OBJECTIVE:
Output the records from the line with "Follow the View Stats Online link" to the line with "will click(354, 158).", both included, as a two-column CSV with the columns request and answer. Write one row per request, put each value in its own quoted field, and replace any line breaks with spaces.

PROVIDED RECORDS:

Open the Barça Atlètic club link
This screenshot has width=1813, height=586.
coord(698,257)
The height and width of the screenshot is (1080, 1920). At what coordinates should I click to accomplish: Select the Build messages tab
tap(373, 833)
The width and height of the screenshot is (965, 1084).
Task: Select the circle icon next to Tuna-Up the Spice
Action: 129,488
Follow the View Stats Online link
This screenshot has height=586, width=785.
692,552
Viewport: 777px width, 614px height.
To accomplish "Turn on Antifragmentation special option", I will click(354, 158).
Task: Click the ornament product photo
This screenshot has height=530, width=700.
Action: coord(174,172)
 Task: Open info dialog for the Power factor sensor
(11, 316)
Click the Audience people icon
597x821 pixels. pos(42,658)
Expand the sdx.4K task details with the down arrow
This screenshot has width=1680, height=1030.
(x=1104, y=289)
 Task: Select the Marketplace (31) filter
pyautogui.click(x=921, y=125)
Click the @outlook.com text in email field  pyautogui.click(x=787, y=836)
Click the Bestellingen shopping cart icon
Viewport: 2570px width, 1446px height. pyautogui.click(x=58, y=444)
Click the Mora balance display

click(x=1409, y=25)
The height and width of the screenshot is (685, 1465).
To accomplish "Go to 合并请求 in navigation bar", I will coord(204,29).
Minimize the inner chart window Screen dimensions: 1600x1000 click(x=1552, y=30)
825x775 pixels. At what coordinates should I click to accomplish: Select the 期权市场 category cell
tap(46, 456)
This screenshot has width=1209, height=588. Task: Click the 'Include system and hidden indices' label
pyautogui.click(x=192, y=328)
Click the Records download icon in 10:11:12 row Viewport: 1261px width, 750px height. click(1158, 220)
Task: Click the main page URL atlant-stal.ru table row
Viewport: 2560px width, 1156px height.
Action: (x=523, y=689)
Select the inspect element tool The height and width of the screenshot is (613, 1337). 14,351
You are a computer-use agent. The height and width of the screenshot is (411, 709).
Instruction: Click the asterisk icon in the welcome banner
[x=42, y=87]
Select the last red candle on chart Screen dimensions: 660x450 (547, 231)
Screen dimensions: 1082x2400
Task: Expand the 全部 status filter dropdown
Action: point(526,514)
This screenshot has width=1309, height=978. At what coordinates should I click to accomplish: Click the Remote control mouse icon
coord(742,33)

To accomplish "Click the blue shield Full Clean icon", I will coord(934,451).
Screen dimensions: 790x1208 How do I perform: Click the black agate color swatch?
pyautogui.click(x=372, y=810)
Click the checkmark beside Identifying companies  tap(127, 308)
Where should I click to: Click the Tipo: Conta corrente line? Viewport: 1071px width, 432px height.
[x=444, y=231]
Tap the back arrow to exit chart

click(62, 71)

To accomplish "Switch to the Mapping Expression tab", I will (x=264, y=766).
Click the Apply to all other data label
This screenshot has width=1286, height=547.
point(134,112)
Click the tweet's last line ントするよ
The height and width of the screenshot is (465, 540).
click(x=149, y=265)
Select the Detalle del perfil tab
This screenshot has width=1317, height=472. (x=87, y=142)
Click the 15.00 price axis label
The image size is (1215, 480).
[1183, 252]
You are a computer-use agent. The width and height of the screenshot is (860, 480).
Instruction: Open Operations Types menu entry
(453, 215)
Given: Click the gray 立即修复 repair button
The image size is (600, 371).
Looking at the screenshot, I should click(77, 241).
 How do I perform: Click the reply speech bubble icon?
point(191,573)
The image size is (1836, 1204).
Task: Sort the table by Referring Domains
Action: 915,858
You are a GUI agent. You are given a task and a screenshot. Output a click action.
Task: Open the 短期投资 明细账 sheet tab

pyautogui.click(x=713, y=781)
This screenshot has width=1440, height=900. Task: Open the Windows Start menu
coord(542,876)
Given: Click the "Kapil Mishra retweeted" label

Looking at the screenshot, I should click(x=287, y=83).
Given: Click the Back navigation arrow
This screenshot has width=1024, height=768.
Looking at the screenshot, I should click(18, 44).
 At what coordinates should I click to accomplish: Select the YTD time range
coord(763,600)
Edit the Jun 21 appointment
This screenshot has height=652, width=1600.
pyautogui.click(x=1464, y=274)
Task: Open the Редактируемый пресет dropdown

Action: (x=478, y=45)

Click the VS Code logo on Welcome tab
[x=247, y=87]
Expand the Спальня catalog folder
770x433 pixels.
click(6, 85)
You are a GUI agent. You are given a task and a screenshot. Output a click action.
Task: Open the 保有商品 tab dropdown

REPLY:
request,answer
"Follow the View Stats Online link This screenshot has height=586, width=785.","692,552"
"Viewport: 777px width, 614px height. To accomplish ""Turn on Antifragmentation special option"",","I will click(354, 158)."